Requirement: Can you format the lines below as a JSON list of strings, with one string per line and the blank lines left out?

Working data:
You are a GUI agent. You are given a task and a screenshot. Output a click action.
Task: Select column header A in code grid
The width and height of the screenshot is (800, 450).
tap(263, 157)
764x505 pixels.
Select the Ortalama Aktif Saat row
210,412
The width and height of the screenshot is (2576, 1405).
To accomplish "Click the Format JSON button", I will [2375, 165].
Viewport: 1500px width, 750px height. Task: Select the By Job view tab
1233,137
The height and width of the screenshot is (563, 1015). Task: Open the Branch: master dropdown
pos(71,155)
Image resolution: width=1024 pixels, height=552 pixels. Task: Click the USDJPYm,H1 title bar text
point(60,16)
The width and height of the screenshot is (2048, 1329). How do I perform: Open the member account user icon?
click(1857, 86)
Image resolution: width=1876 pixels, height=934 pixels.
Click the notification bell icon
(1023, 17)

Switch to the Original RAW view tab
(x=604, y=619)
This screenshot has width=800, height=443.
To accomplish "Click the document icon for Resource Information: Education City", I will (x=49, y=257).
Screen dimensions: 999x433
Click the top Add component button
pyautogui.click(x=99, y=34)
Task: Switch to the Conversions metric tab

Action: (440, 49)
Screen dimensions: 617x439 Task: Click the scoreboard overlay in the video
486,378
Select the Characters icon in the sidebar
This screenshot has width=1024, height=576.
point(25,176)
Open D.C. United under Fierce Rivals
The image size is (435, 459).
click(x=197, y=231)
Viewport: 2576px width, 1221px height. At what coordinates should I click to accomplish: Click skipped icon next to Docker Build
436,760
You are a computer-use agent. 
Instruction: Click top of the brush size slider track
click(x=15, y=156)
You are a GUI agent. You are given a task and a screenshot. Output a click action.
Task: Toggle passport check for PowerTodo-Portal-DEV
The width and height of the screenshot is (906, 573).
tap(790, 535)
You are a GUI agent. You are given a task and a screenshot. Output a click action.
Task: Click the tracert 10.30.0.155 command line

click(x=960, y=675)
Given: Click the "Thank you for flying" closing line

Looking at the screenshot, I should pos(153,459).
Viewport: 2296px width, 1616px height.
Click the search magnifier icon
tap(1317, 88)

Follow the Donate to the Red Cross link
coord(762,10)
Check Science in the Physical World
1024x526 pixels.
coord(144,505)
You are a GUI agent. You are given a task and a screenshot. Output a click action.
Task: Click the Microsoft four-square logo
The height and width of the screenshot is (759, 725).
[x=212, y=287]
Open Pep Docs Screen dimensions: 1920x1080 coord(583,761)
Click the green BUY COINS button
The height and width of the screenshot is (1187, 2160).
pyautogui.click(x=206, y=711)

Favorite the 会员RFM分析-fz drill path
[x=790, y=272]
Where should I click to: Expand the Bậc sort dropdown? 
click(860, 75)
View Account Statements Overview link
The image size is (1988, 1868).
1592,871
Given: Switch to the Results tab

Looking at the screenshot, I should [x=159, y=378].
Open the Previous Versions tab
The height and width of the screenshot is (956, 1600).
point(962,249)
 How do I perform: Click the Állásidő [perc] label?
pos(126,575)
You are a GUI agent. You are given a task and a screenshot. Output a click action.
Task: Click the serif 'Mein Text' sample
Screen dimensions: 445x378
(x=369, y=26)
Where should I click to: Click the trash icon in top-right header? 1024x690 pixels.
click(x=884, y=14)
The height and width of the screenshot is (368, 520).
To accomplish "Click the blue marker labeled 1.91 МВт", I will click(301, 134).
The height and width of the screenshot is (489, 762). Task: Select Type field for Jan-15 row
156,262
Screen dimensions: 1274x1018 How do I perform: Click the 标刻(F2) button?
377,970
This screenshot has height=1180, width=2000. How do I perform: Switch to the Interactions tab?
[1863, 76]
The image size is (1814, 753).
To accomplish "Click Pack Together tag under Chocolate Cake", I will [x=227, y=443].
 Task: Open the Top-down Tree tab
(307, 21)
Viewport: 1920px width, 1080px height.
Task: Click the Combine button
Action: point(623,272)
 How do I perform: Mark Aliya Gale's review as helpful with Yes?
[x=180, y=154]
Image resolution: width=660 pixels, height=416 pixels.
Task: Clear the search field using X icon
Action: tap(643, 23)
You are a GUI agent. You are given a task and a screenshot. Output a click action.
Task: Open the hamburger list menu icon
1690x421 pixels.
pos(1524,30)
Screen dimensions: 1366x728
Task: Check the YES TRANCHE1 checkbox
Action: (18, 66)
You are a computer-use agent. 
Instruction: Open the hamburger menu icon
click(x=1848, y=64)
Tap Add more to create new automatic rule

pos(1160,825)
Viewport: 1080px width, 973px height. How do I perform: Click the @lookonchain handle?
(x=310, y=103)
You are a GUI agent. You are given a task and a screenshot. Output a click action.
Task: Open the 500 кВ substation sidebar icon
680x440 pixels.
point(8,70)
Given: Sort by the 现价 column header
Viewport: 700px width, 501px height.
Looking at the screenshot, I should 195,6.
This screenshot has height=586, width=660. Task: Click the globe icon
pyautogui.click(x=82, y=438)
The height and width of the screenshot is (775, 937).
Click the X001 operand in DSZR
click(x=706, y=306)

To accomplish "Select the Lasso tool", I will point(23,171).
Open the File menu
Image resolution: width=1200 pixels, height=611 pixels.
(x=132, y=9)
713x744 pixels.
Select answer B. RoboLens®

Expected answer:
[
  "You are a GUI agent. You are given a task and a screenshot. Output a click action.",
  "Task: Select column header A in code grid",
  "The width and height of the screenshot is (800, 450).",
  "tap(263, 157)",
  "764x505 pixels.",
  "Select the Ortalama Aktif Saat row",
  "210,412",
  "The width and height of the screenshot is (2576, 1405).",
  "To accomplish \"Click the Format JSON button\", I will [2375, 165].",
  "Viewport: 1500px width, 750px height. Task: Select the By Job view tab",
  "1233,137",
  "The height and width of the screenshot is (563, 1015). Task: Open the Branch: master dropdown",
  "pos(71,155)",
  "Image resolution: width=1024 pixels, height=552 pixels. Task: Click the USDJPYm,H1 title bar text",
  "point(60,16)",
  "The width and height of the screenshot is (2048, 1329). How do I perform: Open the member account user icon?",
  "click(1857, 86)",
  "Image resolution: width=1876 pixels, height=934 pixels.",
  "Click the notification bell icon",
  "(1023, 17)",
  "Switch to the Original RAW view tab",
  "(x=604, y=619)",
  "This screenshot has width=800, height=443.",
  "To accomplish \"Click the document icon for Resource Information: Education City\", I will (x=49, y=257).",
  "Screen dimensions: 999x433",
  "Click the top Add component button",
  "pyautogui.click(x=99, y=34)",
  "Task: Switch to the Conversions metric tab",
  "Action: (440, 49)",
  "Screen dimensions: 617x439 Task: Click the scoreboard overlay in the video",
  "486,378",
  "Select the Characters icon in the sidebar",
  "This screenshot has width=1024, height=576.",
  "point(25,176)",
  "Open D.C. United under Fierce Rivals",
  "The image size is (435, 459).",
  "click(x=197, y=231)",
  "Viewport: 2576px width, 1221px height. At what coordinates should I click to accomplish: Click skipped icon next to Docker Build",
  "436,760",
  "You are a computer-use agent. ",
  "Instruction: Click top of the brush size slider track",
  "click(x=15, y=156)",
  "You are a GUI agent. You are given a task and a screenshot. Output a click action.",
  "Task: Toggle passport check for PowerTodo-Portal-DEV",
  "The width and height of the screenshot is (906, 573).",
  "tap(790, 535)",
  "You are a GUI agent. You are given a task and a screenshot. Output a click action.",
  "Task: Click the tracert 10.30.0.155 command line",
  "click(x=960, y=675)",
  "Given: Click the \"Thank you for flying\" closing line",
  "Looking at the screenshot, I should pos(153,459).",
  "Viewport: 2296px width, 1616px height.",
  "Click the search magnifier icon",
  "tap(1317, 88)",
  "Follow the Donate to the Red Cross link",
  "coord(762,10)",
  "Check Science in the Physical World",
  "1024x526 pixels.",
  "coord(144,505)",
  "You are a GUI agent. You are given a task and a screenshot. Output a click action.",
  "Task: Click the Microsoft four-square logo",
  "The height and width of the screenshot is (759, 725).",
  "[x=212, y=287]",
  "Open Pep Docs Screen dimensions: 1920x1080 coord(583,761)",
  "Click the green BUY COINS button",
  "The height and width of the screenshot is (1187, 2160).",
  "pyautogui.click(x=206, y=711)",
  "Favorite the 会员RFM分析-fz drill path",
  "[x=790, y=272]",
  "Where should I click to: Expand the Bậc sort dropdown? ",
  "click(860, 75)",
  "View Account Statements Overview link",
  "The image size is (1988, 1868).",
  "1592,871",
  "Given: Switch to the Results tab",
  "Looking at the screenshot, I should [x=159, y=378].",
  "Open the Previous Versions tab",
  "The height and width of the screenshot is (956, 1600).",
  "point(962,249)",
  " How do I perform: Click the Állásidő [perc] label?",
  "pos(126,575)",
  "You are a GUI agent. You are given a task and a screenshot. Output a click action.",
  "Task: Click the serif 'Mein Text' sample",
  "Screen dimensions: 445x378",
  "(x=369, y=26)",
  "Where should I click to: Click the trash icon in top-right header? 1024x690 pixels.",
  "click(x=884, y=14)",
  "The height and width of the screenshot is (368, 520).",
  "To accomplish \"Click the blue marker labeled 1.91 МВт\", I will click(301, 134).",
  "The height and width of the screenshot is (489, 762). Task: Select Type field for Jan-15 row",
  "156,262",
  "Screen dimensions: 1274x1018 How do I perform: Click the 标刻(F2) button?",
  "377,970",
  "This screenshot has height=1180, width=2000. How do I perform: Switch to the Interactions tab?",
  "[1863, 76]",
  "The image size is (1814, 753).",
  "To accomplish \"Click Pack Together tag under Chocolate Cake\", I will [x=227, y=443].",
  " Task: Open the Top-down Tree tab",
  "(307, 21)",
  "Viewport: 1920px width, 1080px height.",
  "Task: Click the Combine button",
  "Action: point(623,272)",
  " How do I perform: Mark Aliya Gale's review as helpful with Yes?",
  "[x=180, y=154]",
  "Image resolution: width=660 pixels, height=416 pixels.",
  "Task: Clear the search field using X icon",
  "Action: tap(643, 23)",
  "You are a GUI agent. You are given a task and a screenshot. Output a click action.",
  "Task: Open the hamburger list menu icon",
  "1690x421 pixels.",
  "pos(1524,30)",
  "Screen dimensions: 1366x728",
  "Task: Check the YES TRANCHE1 checkbox",
  "Action: (18, 66)",
  "You are a computer-use agent. ",
  "Instruction: Open the hamburger menu icon",
  "click(x=1848, y=64)",
  "Tap Add more to create new automatic rule",
  "pos(1160,825)",
  "Viewport: 1080px width, 973px height. How do I perform: Click the @lookonchain handle?",
  "(x=310, y=103)",
  "You are a GUI agent. You are given a task and a screenshot. Output a click action.",
  "Task: Open the 500 кВ substation sidebar icon",
  "680x440 pixels.",
  "point(8,70)",
  "Given: Sort by the 现价 column header",
  "Viewport: 700px width, 501px height.",
  "Looking at the screenshot, I should 195,6.",
  "This screenshot has height=586, width=660. Task: Click the globe icon",
  "pyautogui.click(x=82, y=438)",
  "The height and width of the screenshot is (775, 937).",
  "Click the X001 operand in DSZR",
  "click(x=706, y=306)",
  "To accomplish \"Select the Lasso tool\", I will point(23,171).",
  "Open the File menu",
  "Image resolution: width=1200 pixels, height=611 pixels.",
  "(x=132, y=9)",
  "713x744 pixels.",
  "Select answer B. RoboLens®"
]